**Kutipan Dokumen**:
Bumi Perkemahan Al Amin seperti mengingatkan:
Kadang, satu-satunya yang kita butuhkan hanyalah ruang terbuka dan udara bersih untuk menyembuhkan.

Warisan yang pelan-pelan bertumbuh
Kaki-kaki kecil para siswa, tapak sepatu hiking para pembina, dan langkah gontai orang dewasa yang stres oleh rutinitas—semuanya pernah meninggalkan jejak di sini.

Dan setiap jejak itu berbicara, tanpa suara:

Bahwa hidup tak harus selalu berlari.
Bahwa diam pun bisa menjadi perjalanan.
Bahwa gunung, hutan, dan kabut kadang lebih mampu mendidik, daripada layar dan bahan ajar.

**Cuplikan Data**:
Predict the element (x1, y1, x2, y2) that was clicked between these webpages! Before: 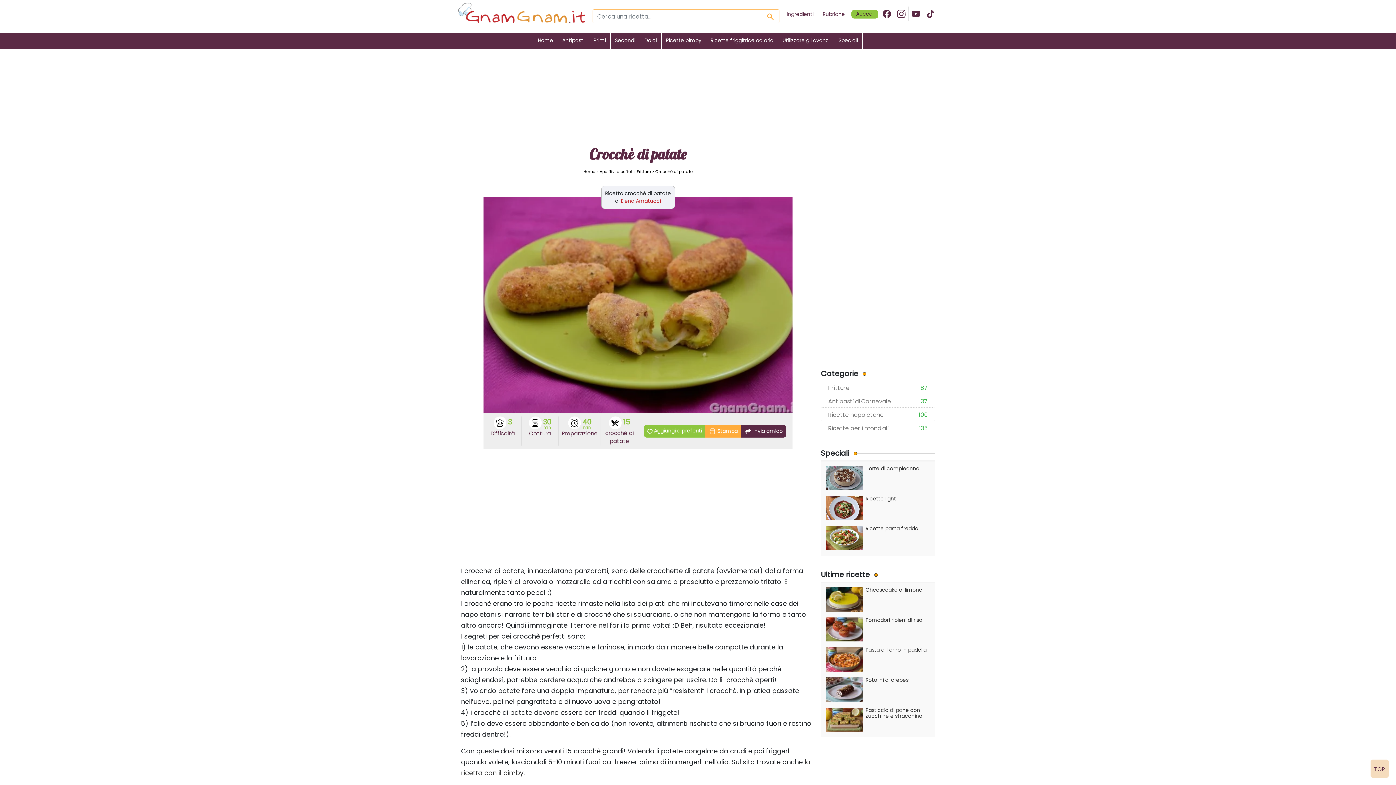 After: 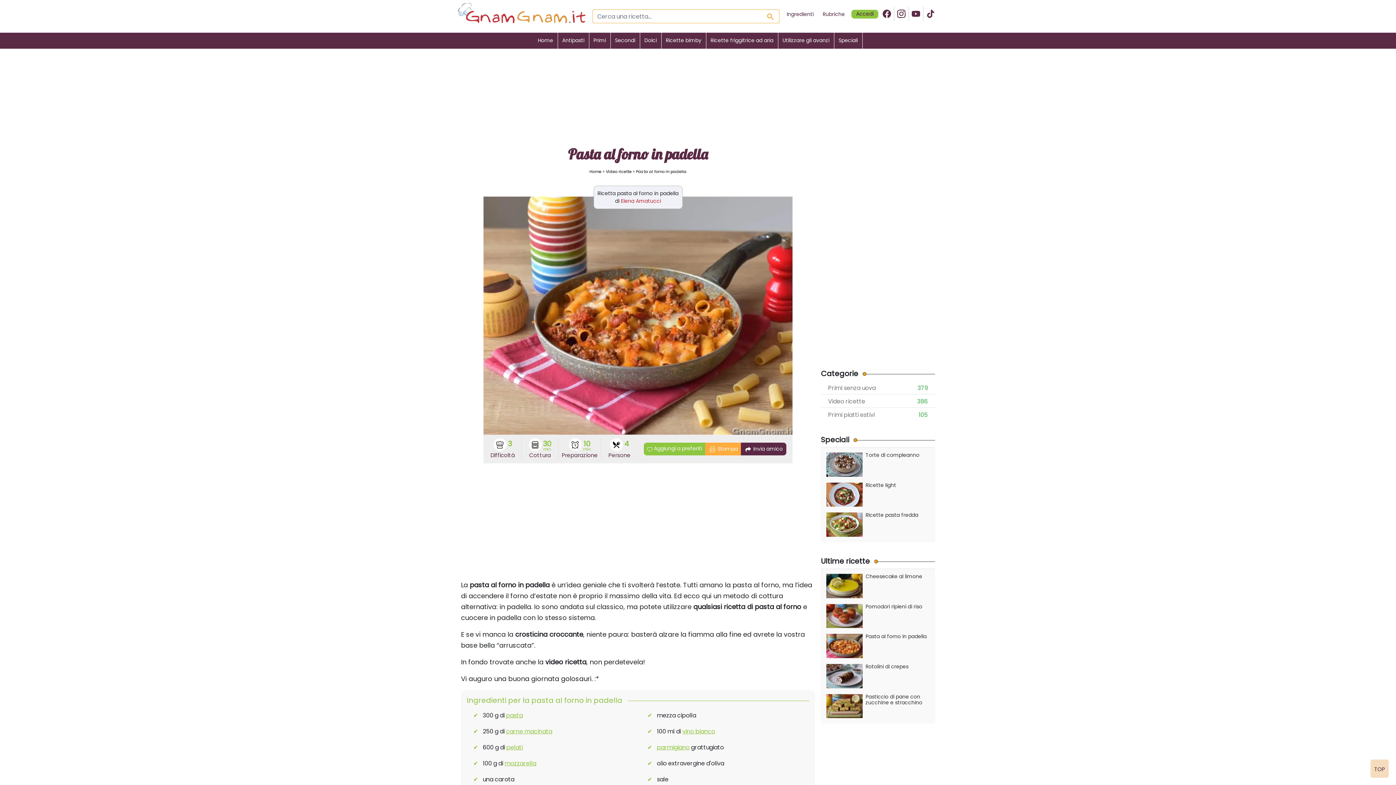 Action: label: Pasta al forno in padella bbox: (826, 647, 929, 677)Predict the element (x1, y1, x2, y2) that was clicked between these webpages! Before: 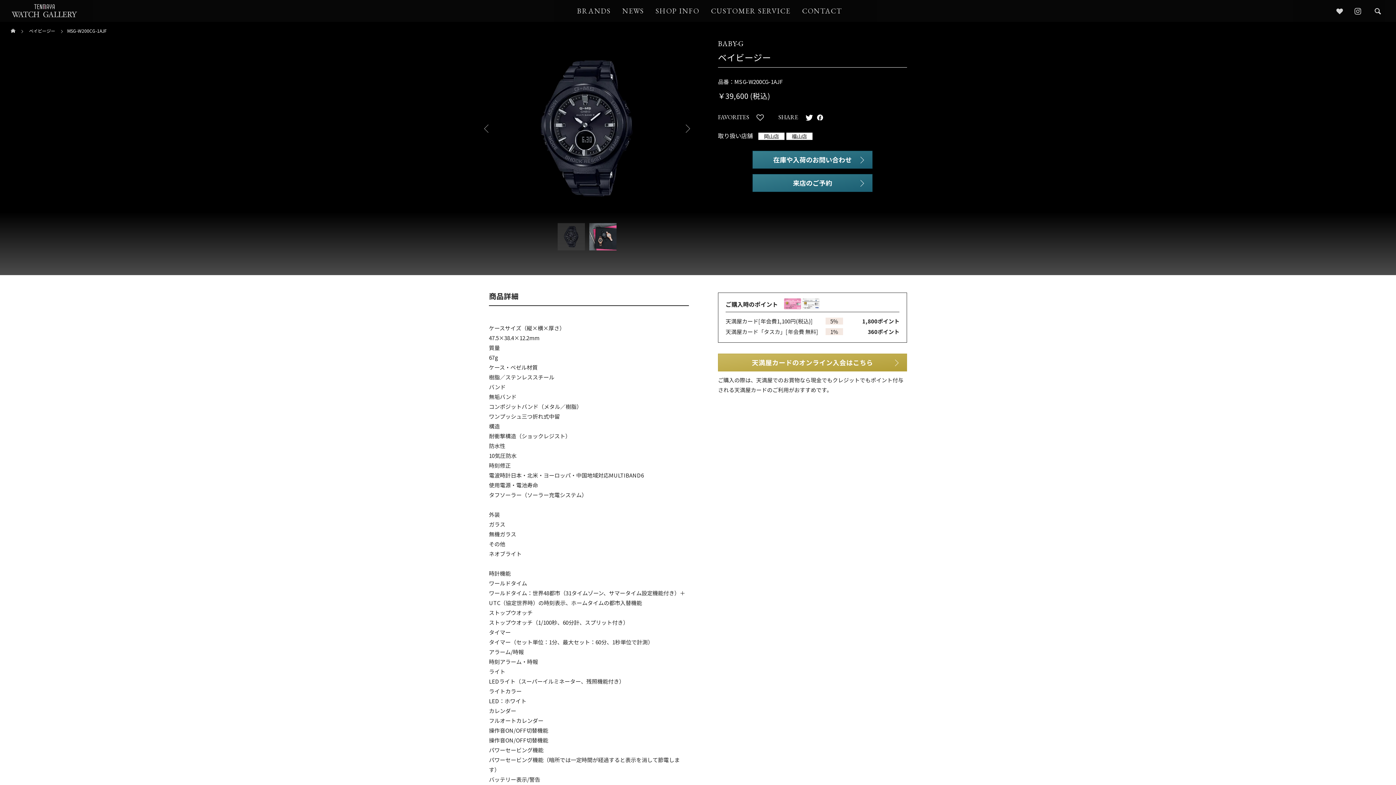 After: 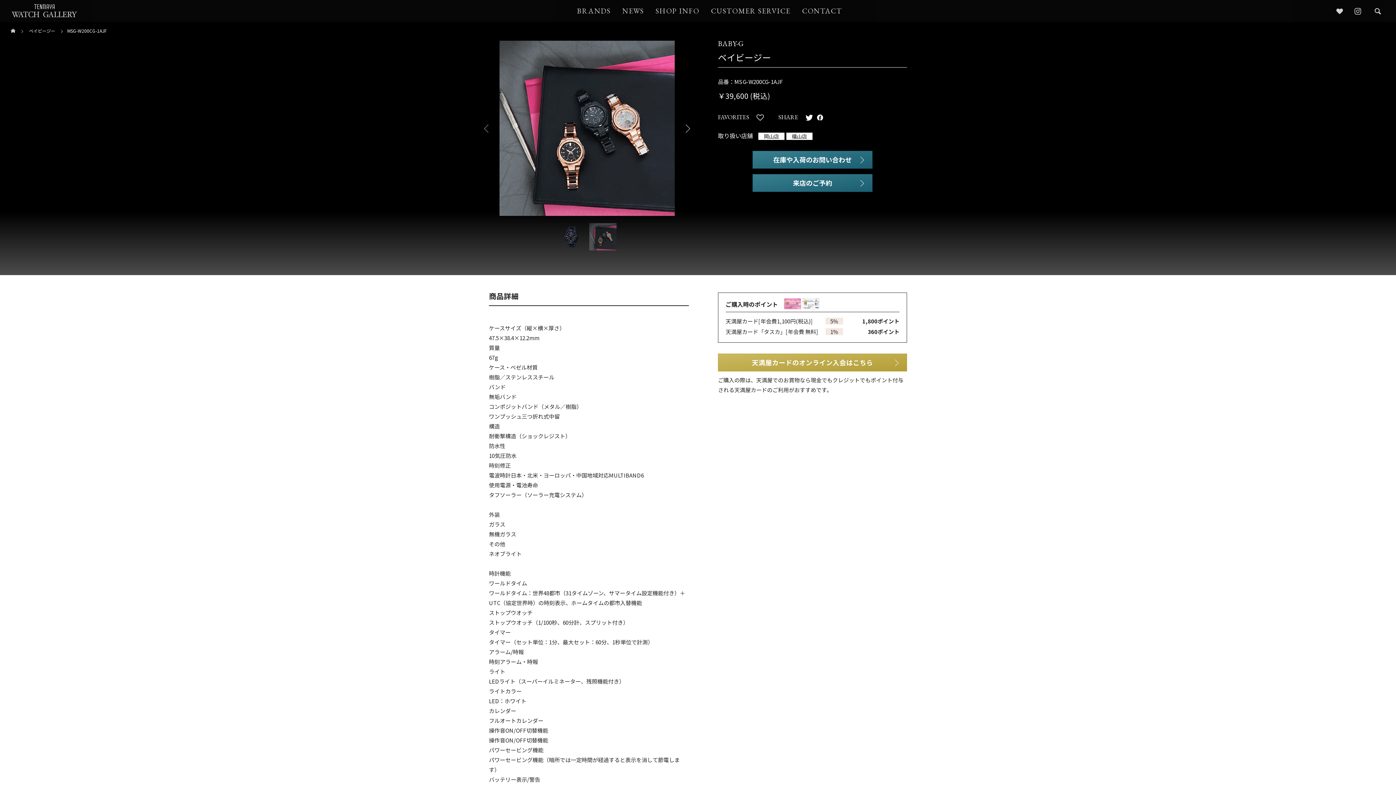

**Tugas Wajib A**: Ubah paragraf yang dimulai dengan "Kaki-kaki kecil para siswa" dalam kutipan tentang Bumi Perkemahan Al Amin menjadi sebuah daftar tanpa menghilangkan fakta utamanya.
**Tugas Wajib B**: Lanjutkan tulisan tentang Bumi Perkemahan Al Amin mulai dari kalimat terakhir yang tercantum.

**Jawaban Tertulis A**:
Yang pernah meninggalkan jejak di sini:
- kaki-kaki kecil para siswa
- tapak sepatu hiking para pembina
- langkah gontai orang dewasa yang stres oleh rutinitas

**Jawaban Tertulis B**:
Di Berjo, Bumi Perkemahan Al Amin bukan sekadar lokasi. Ia adalah pengalaman.
Ia adalah jeda dalam cerita panjang kehidupan.
Ia adalah ruang belajar, tanpa dinding, tanpa batas.

Dan seperti segala yang tumbuh alami dalam sunyi, ia tetap ada—menunggu siapa saja yang ingin pulang sejenak kepada alam, dan kepada dirinya sendiri. (mac)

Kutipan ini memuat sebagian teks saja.